TRECHO SELECIONADO
Com o objetivo de imunizar as crianças contra o HIV, doença que o pai carregava, o médico realizou edição de genes com CRISPR-Cas9 e fertilização in vitro. Apesar dos recem nascidos serem saudáveis, o experimento foi mal visto pela comunidade científica e caracterizado como criminoso devido aos riscos impossíveis de prever que uma alteração no genoma pode causar.Em 2019 o pesquisador foi condenado a prisão e pagamento de multa por realizar manipulação genética de forma ilegal e negligente, o que mostrou para o mundo a importância de estudos feito de forma responsável e consciente.  

Estudos identificaram que alterações na estrutura do DNA tem a capacidade de gerar células com atividades distorcidas, essas células se tornam então a origem da doença considerada o mal do século, o câncer. Quando os mecanismos de edição gênica começaram a ser descobertos e desenvolvidos, a associação entre o defeito genético causador do câncer e a capacidade de alterar um DNA foi instantânea.

Não foi diferente com o método CRISPR-Cas9, que vem sendo utilizado para diferentes estudos no tratamento do câncer e, recentemente, teve um ensaio focado na melhoria da atividade anti tumor de células T através de edição gênica aprovado pela FDA (“Food and drugs Administration”).

Os primeiros resultados referentes a esse ensaio foram publicados em 2020 e identificaram que não houve consequência negativa para os pacientes tratados. Ainda não foi possível chegar ao processo de cura,no entanto, a capacidade de realizar a edição ex vivo aumentou a segurança no que diz respeito às preocupações referentes aos danos não planejados que o CRISPR-Cas pode gerar. Esse e outros estudos voltados para terapia gênica são uma fonte de esperança para o combate aos processos de metástase e formação de células cancerígenas.

REGISTROS DE DADOS
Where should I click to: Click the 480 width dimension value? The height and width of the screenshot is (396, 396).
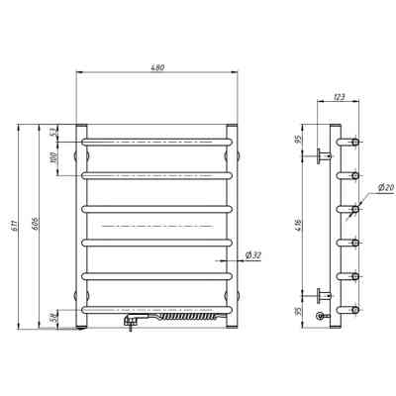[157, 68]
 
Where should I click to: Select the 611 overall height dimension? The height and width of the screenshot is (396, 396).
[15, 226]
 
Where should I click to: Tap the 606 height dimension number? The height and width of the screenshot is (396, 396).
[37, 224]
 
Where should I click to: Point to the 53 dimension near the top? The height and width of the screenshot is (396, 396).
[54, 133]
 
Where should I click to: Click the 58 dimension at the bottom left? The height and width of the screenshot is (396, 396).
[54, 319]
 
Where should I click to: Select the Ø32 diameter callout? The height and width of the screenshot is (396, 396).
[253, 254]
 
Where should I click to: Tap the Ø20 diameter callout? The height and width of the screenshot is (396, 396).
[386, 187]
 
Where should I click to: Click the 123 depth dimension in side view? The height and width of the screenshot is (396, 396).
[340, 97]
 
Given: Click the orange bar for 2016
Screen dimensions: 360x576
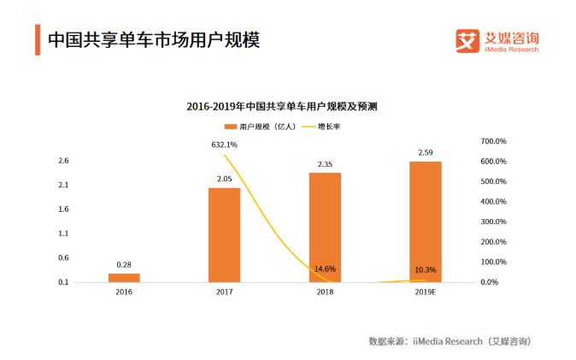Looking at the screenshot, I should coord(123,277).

O QUE FAZER
Continue o texto sobre o uso do CRISPR-Cas9 no tratamento do câncer a partir da última frase apresentada.

RESPOSTA DA TAREFA
Recentemente o mecanismo CRISPR-Cas também virou uma alternativa para o tratamento do vírus HIV.Em 2020 foi publicado um estudo que combinou o tratamento do antiviral LASER ART com a técnica de CRISPR-Cas em camundongos com células humanas infectadas com o vírus do HIV. Esse estudo descreveu que após o tratamento combinado  não foi observada a passagem de partículas virais através de profagos e que não foi encontrado o vírus nos órgãos do camundongo. Este pode ser um dos primeiros passos para uma erradicação definitiva do vírus, no entanto, ainda estamos longe de chegar lá e muitos estudos precisam ser realizados especialmente no que diz respeito às consequências deste tratamento quando praticado em um ser humano.  

Obstáculos encontrados na terapia gênica

Apesar do mecanismo CRISPR ser estudado em larga escala, existem obstáculos no seu uso para serem ultrapassados. Existe uma dificuldade na transferência do DNA para dentro das células dos pacientes e não necessariamente a expressão gênica será duradoura após uma inserção eficiente.

No entanto, um dos maiores debates relacionado ao uso de crispr-cas no tratamento de doenças são os riscos de efeitos colaterais.Todo o corpo humano é interligado e qualquer alteração em seu genoma que ocorra de forma não prevista pode piorar uma doença em questão, assim como causar graves consequências na saúde e no desenvolvimento do paciente.

Conselhos de bioética evidenciam a importância no controle dos estudos utilizando edição gênica para que não sejam impostos riscos desnecessários a nenhum paciente e para que as práticas de manipulação não seja direcionada para fins de alterar características estéticas ou raciais.

Importância da comunidade científica para o avanço de tecnologias na terapia gênica

O mecanismo CRISPR-Cas9 ainda está em processo de desenvolvimento, no entanto é claro perceber como sem a revolução da tecnologia e do investimento em técnicas de sequenciamento não seria possível avançar de maneira tão eficiente.

Podemos estar a um passo de encontrar a cura para doenças que hoje em dia ainda não conseguimos tratar. A comunidade científica tem papel fundamental na função de enriquecer o debate sobre todas as diversas possibilidades do CRISPR-Cas9 assim como estipular o limite que deve ser dado para que o cuidado seja sempre sua prioridade.